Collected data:
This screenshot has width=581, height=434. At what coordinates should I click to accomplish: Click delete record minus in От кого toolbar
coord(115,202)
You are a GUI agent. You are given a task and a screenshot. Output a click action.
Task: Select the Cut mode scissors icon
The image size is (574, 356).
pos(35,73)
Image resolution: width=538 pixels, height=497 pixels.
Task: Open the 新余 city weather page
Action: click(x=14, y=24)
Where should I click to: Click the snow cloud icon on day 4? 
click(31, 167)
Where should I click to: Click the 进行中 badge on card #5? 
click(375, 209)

* * *

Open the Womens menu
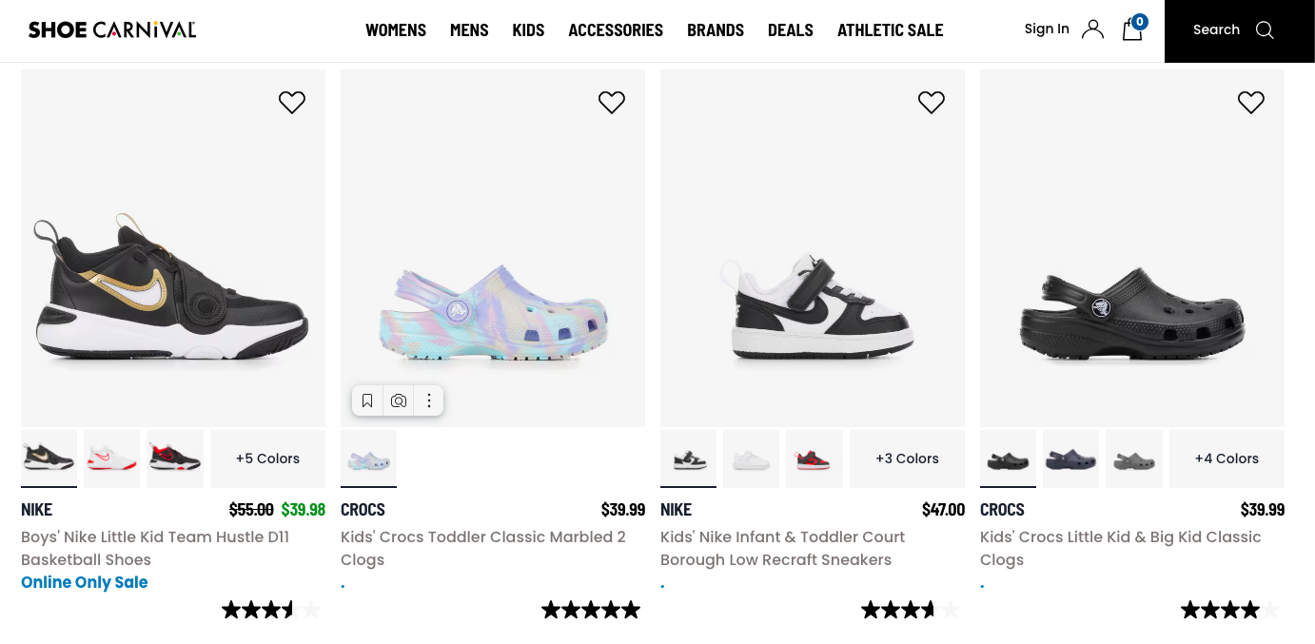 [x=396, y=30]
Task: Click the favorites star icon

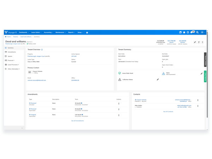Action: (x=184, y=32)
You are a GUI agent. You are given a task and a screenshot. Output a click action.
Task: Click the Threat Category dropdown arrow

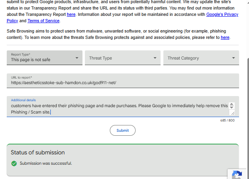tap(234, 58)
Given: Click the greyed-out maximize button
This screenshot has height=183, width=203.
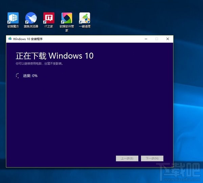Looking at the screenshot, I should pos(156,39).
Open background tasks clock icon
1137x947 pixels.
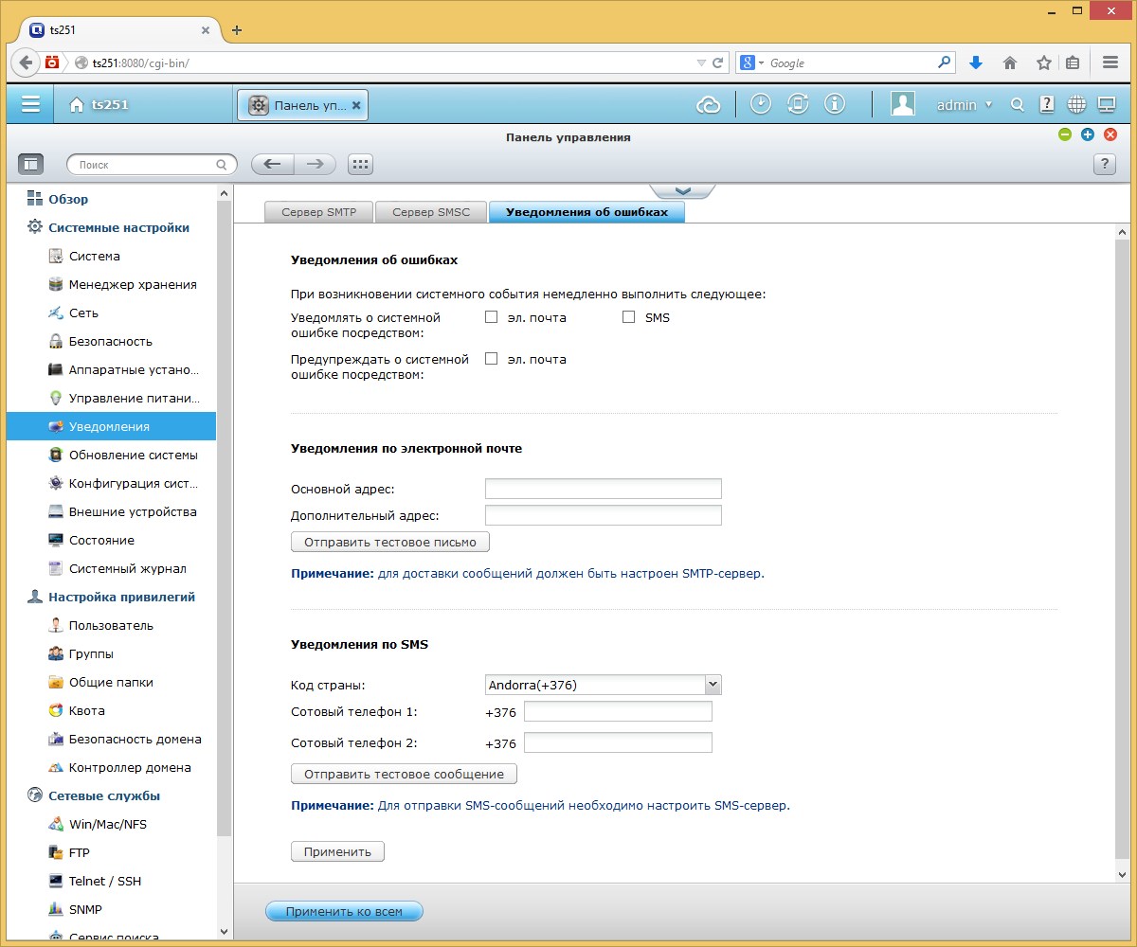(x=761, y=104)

Your assignment:
Quote the data above from the line containing "This screenshot has width=581, height=434." to the line containing "Task: Select the Cut mode scissors icon", inclusive, and stop.

Result of the task:
This screenshot has width=581, height=434. At what coordinates should I click to accomplish: Click delete record minus in От кого toolbar
coord(115,202)
You are a GUI agent. You are given a task and a screenshot. Output a click action.
Task: Select the Cut mode scissors icon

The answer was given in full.